EXERCISE INSTRUCTIONS:
The word "each" may appear in some lines of the data; copy every such line.

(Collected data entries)
··········

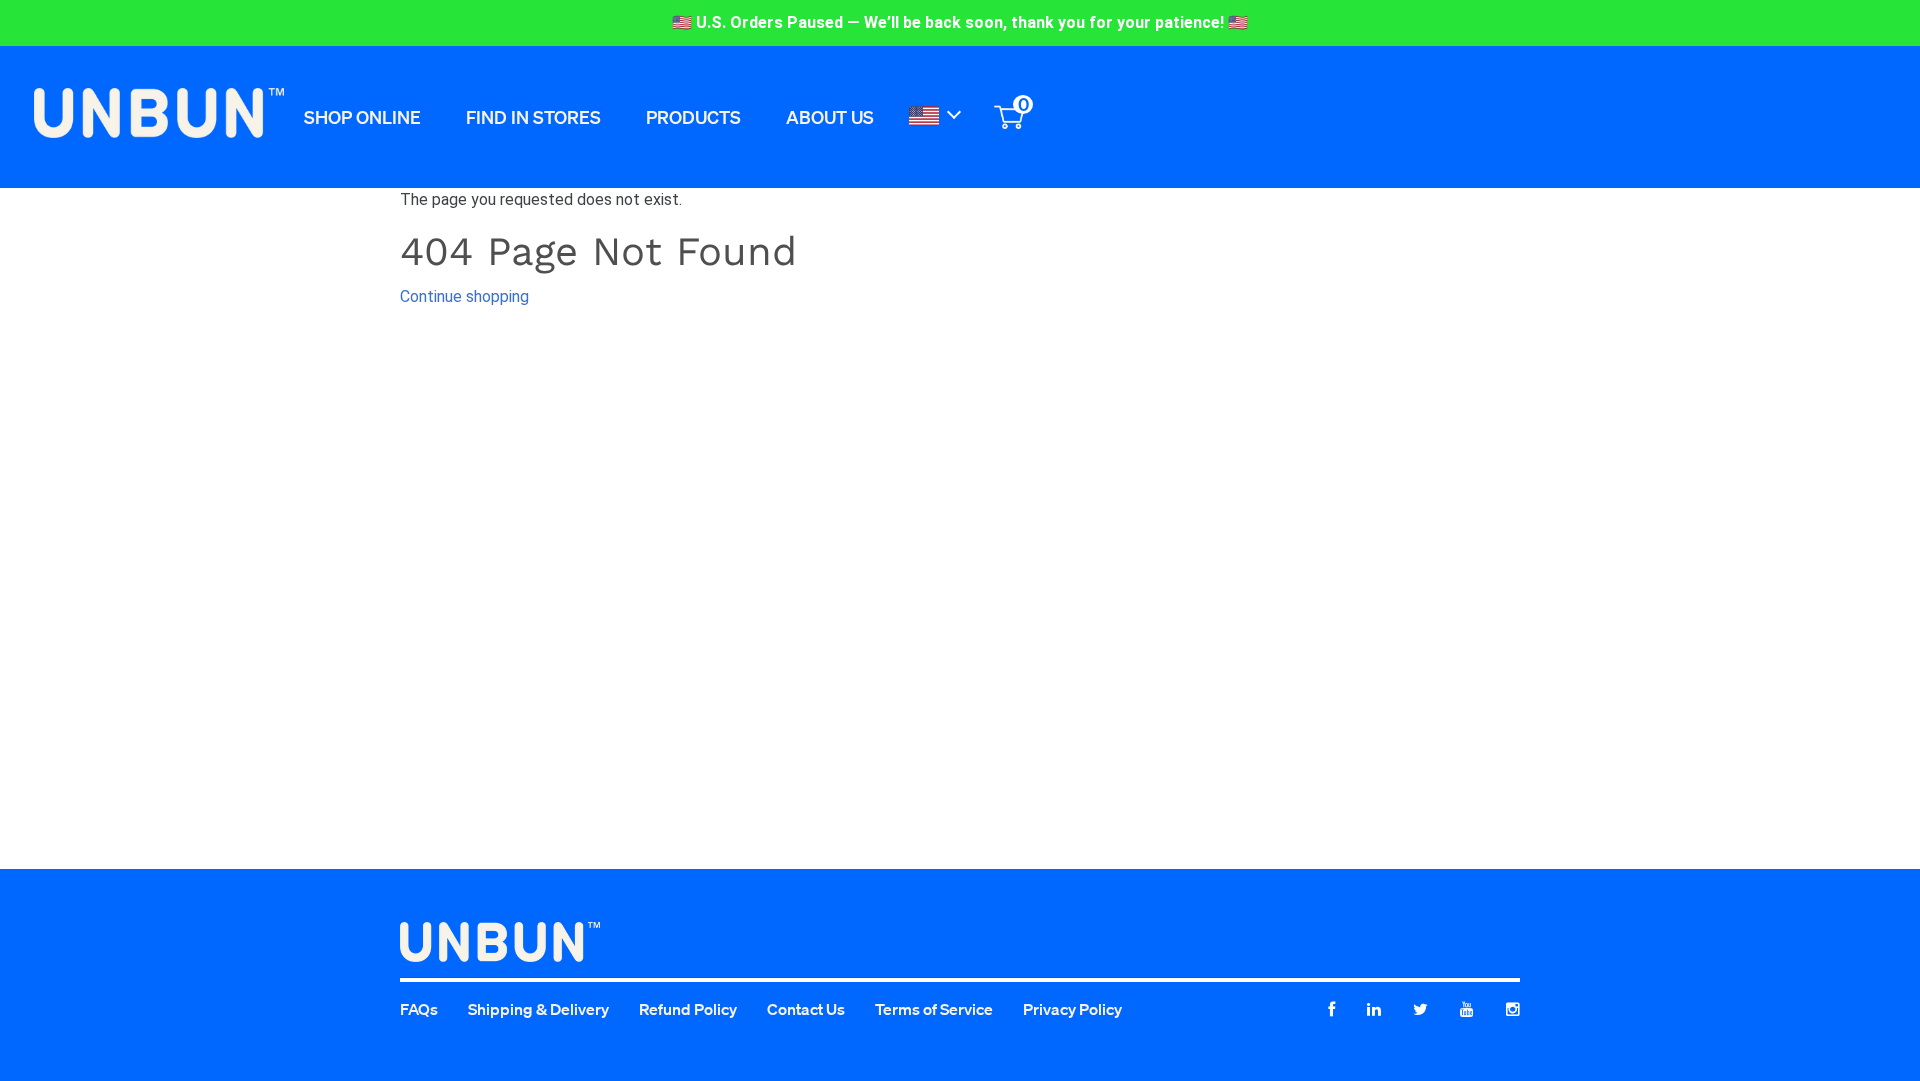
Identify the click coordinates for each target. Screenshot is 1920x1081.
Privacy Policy (1072, 1009)
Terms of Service (934, 1009)
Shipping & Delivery (538, 1009)
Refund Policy (688, 1009)
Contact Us (806, 1009)
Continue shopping (464, 296)
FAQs (419, 1009)
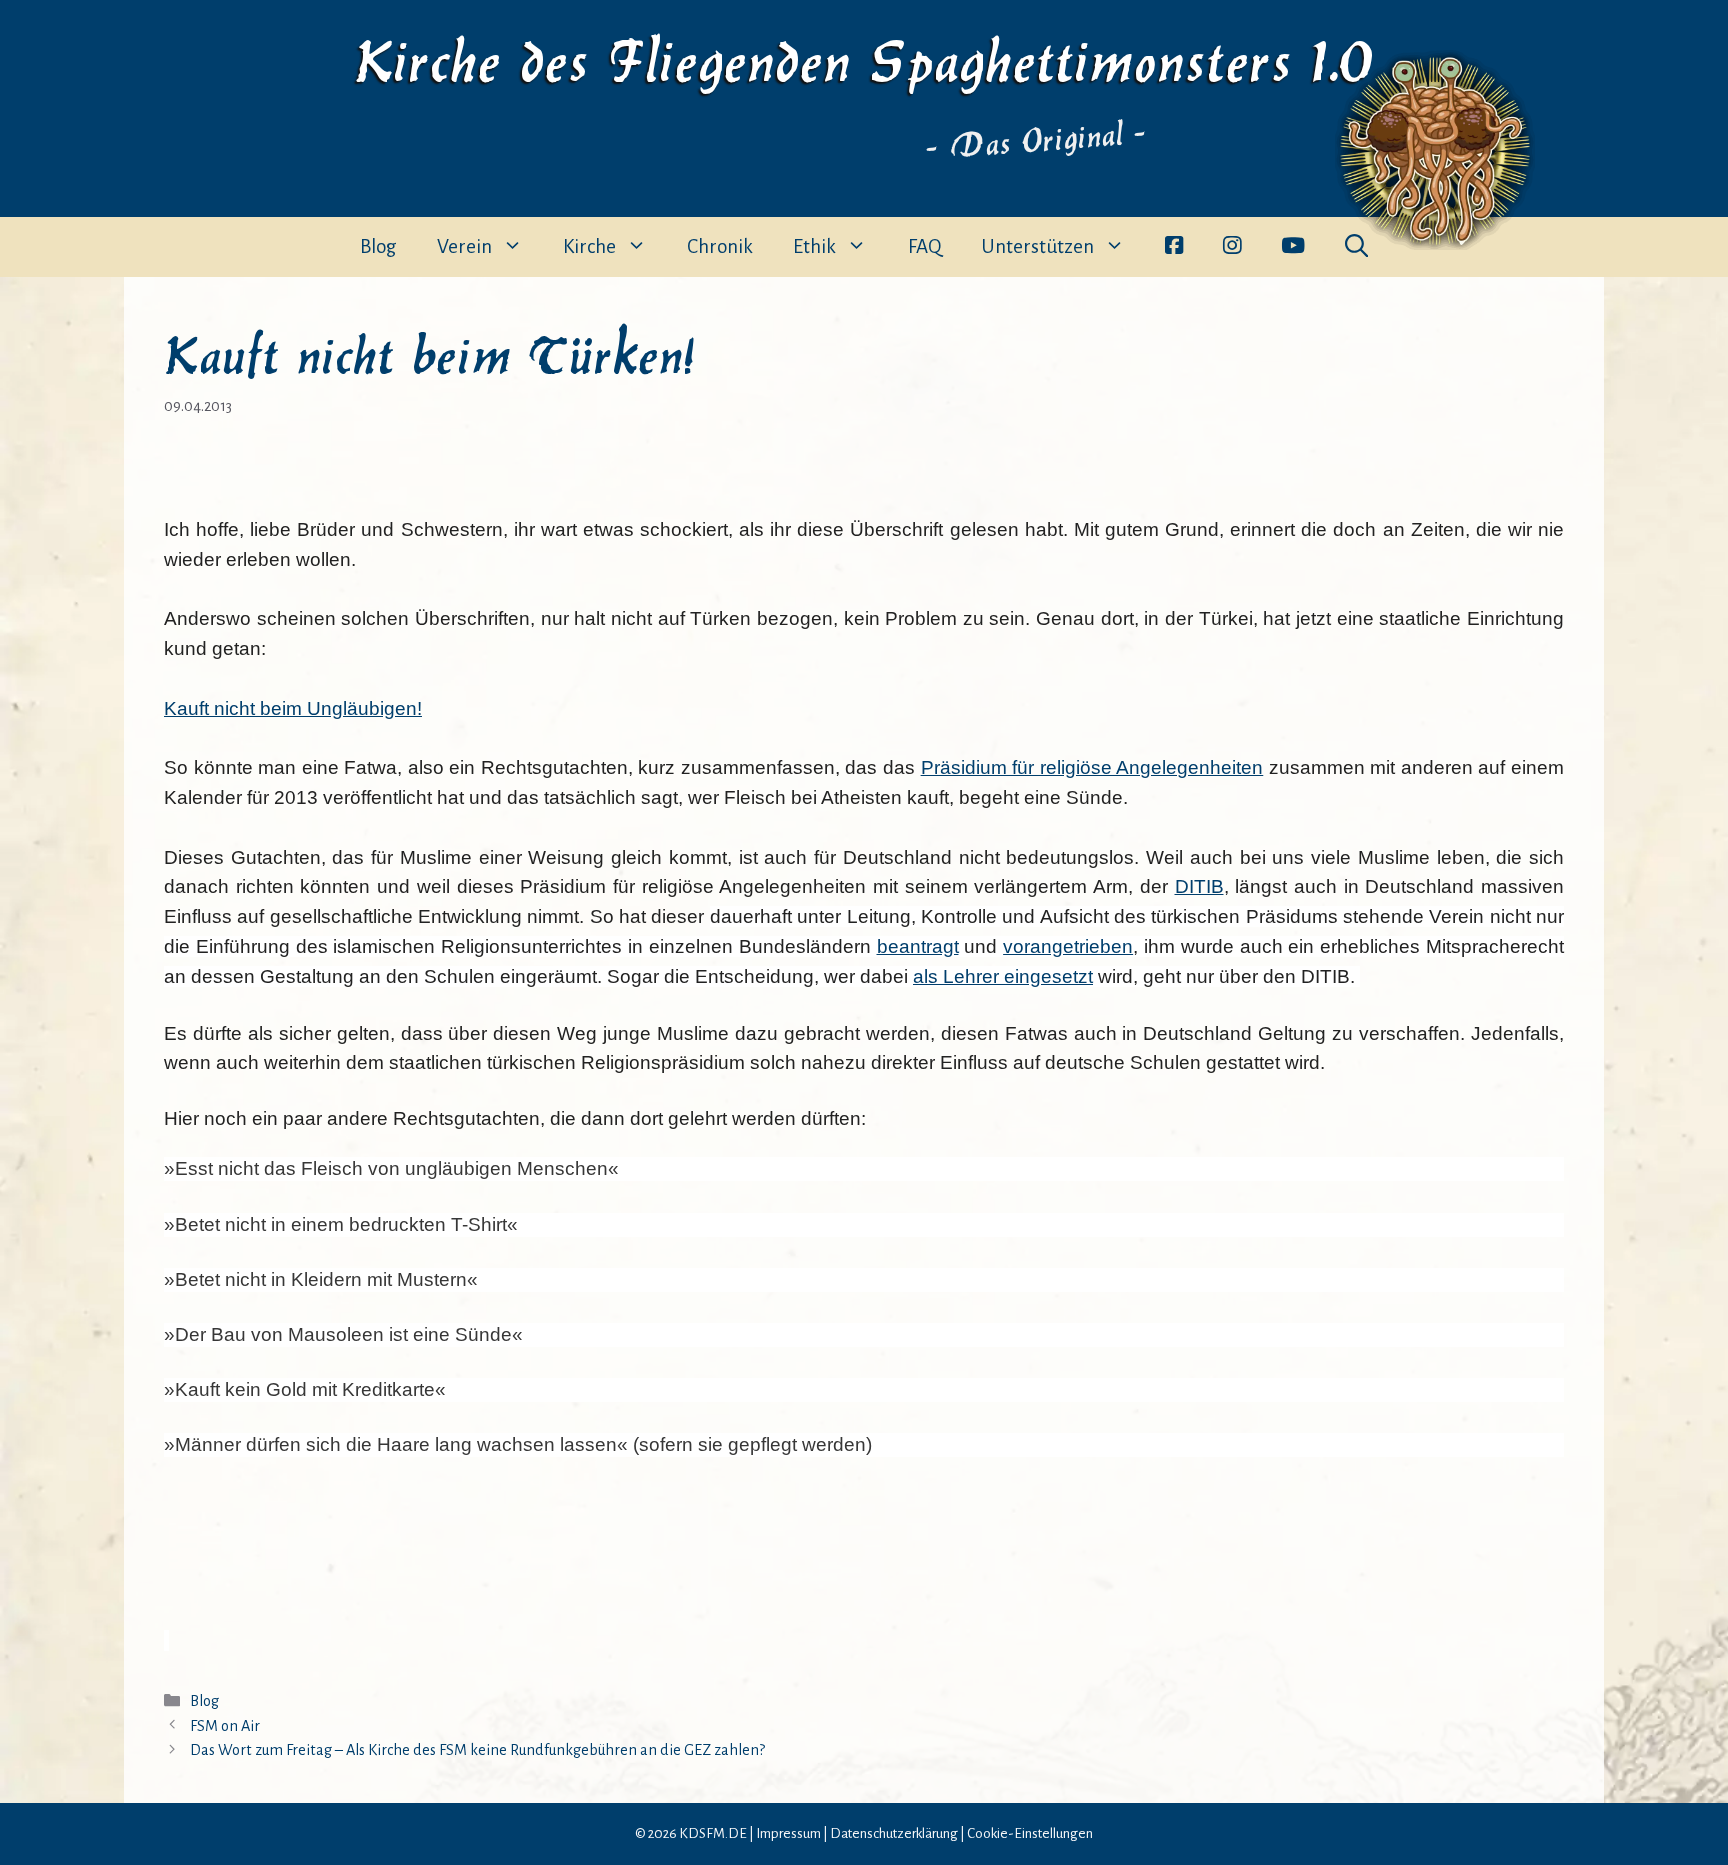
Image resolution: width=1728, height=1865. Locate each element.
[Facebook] (1174, 247)
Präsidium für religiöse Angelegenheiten (1092, 767)
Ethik (814, 246)
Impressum (788, 1833)
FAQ (924, 246)
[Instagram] (1232, 247)
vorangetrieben (1068, 946)
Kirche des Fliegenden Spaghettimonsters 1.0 (864, 57)
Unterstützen (1037, 246)
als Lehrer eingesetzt (1003, 976)
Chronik (720, 246)
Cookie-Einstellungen (1030, 1833)
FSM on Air (225, 1726)
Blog (378, 246)
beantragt (918, 946)
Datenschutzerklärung (894, 1833)
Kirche (589, 246)
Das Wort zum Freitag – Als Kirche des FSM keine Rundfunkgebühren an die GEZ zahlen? (477, 1750)
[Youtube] (1293, 247)
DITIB (1199, 886)
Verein (464, 246)
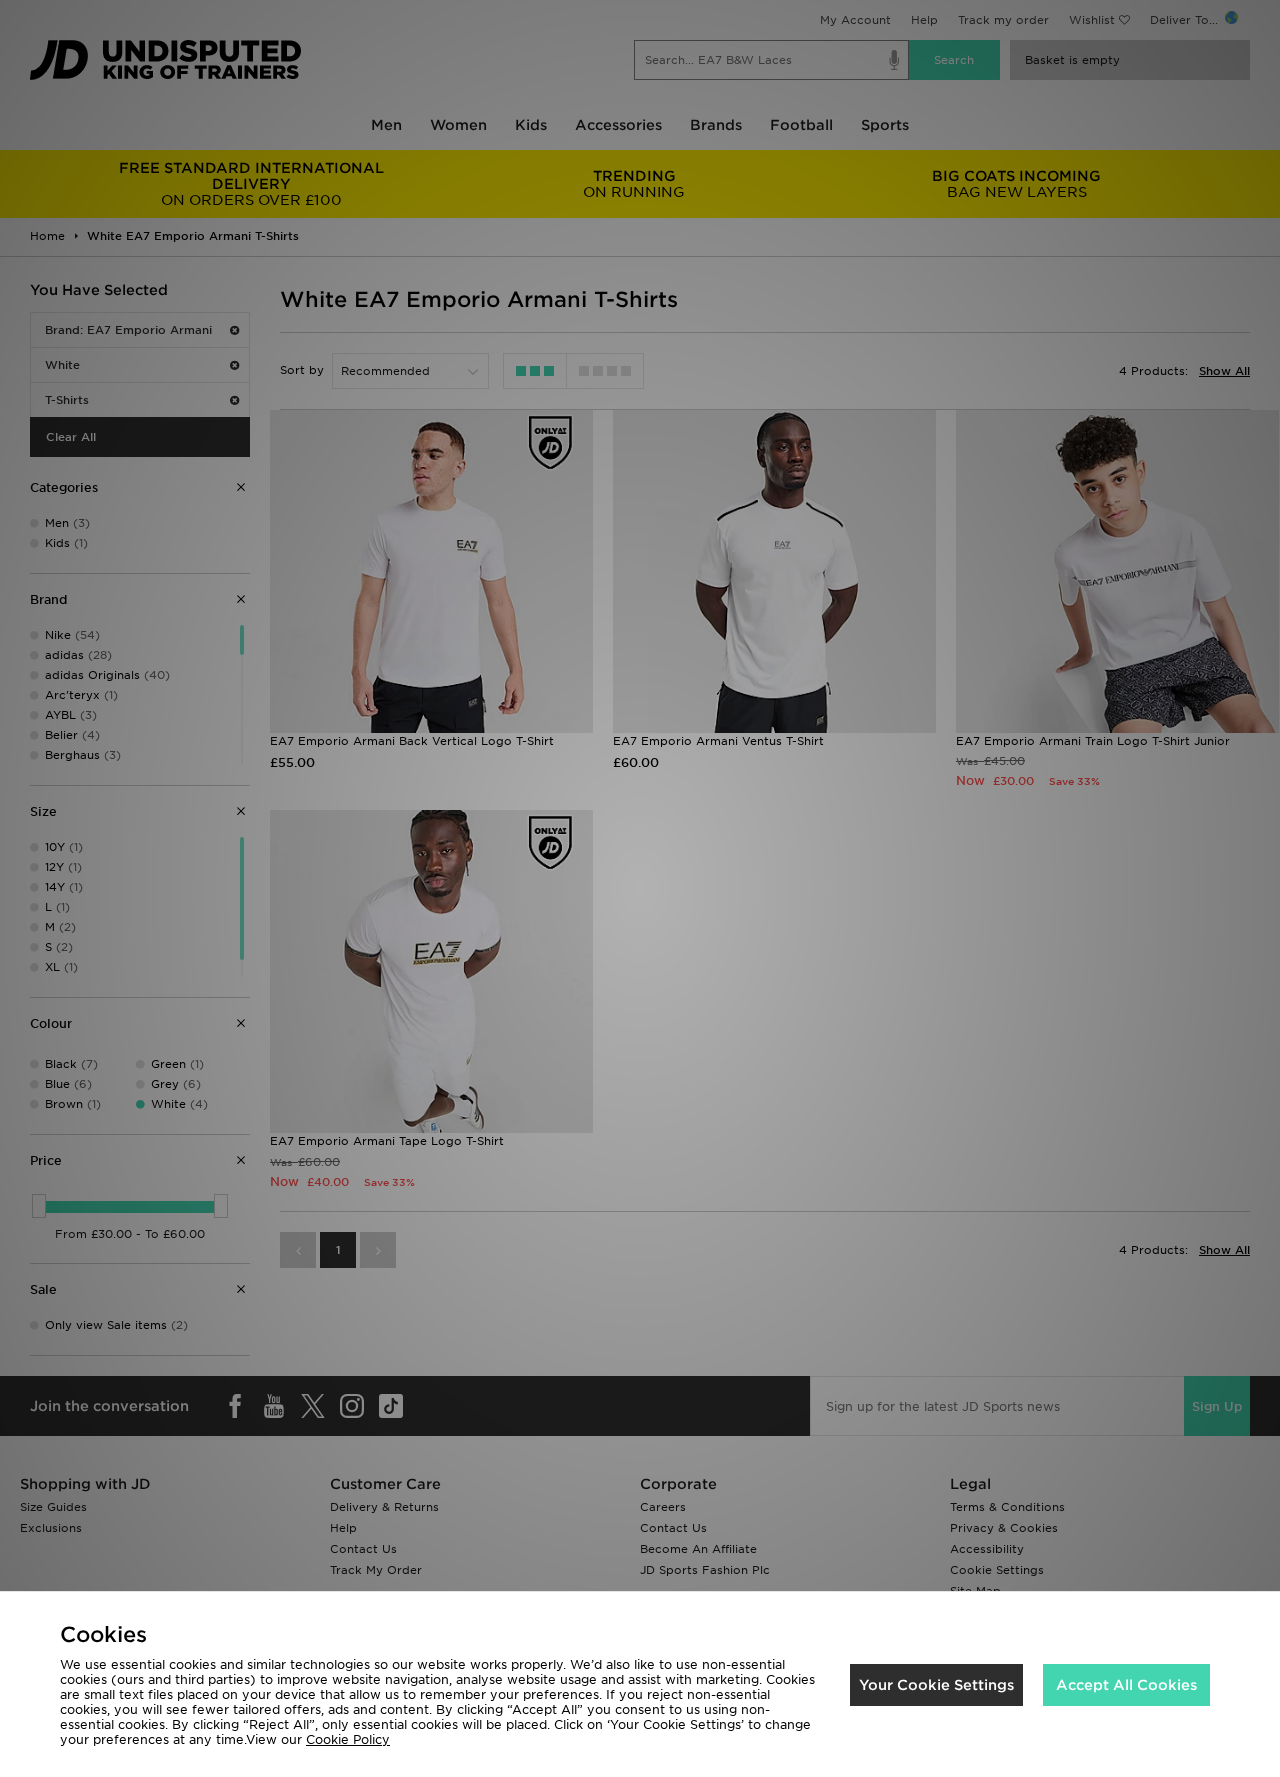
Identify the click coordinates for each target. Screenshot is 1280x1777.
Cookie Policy (348, 1739)
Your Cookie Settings (936, 1685)
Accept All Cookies (1126, 1685)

··········

RESULT OF THIS EXERCISE:
Identify the click coordinates for each target. Screenshot is 1920x1081.
Image resolution: width=1728, height=1865. Locate each element.
Identify the click coordinates for each target. Screenshot is 1280x1777.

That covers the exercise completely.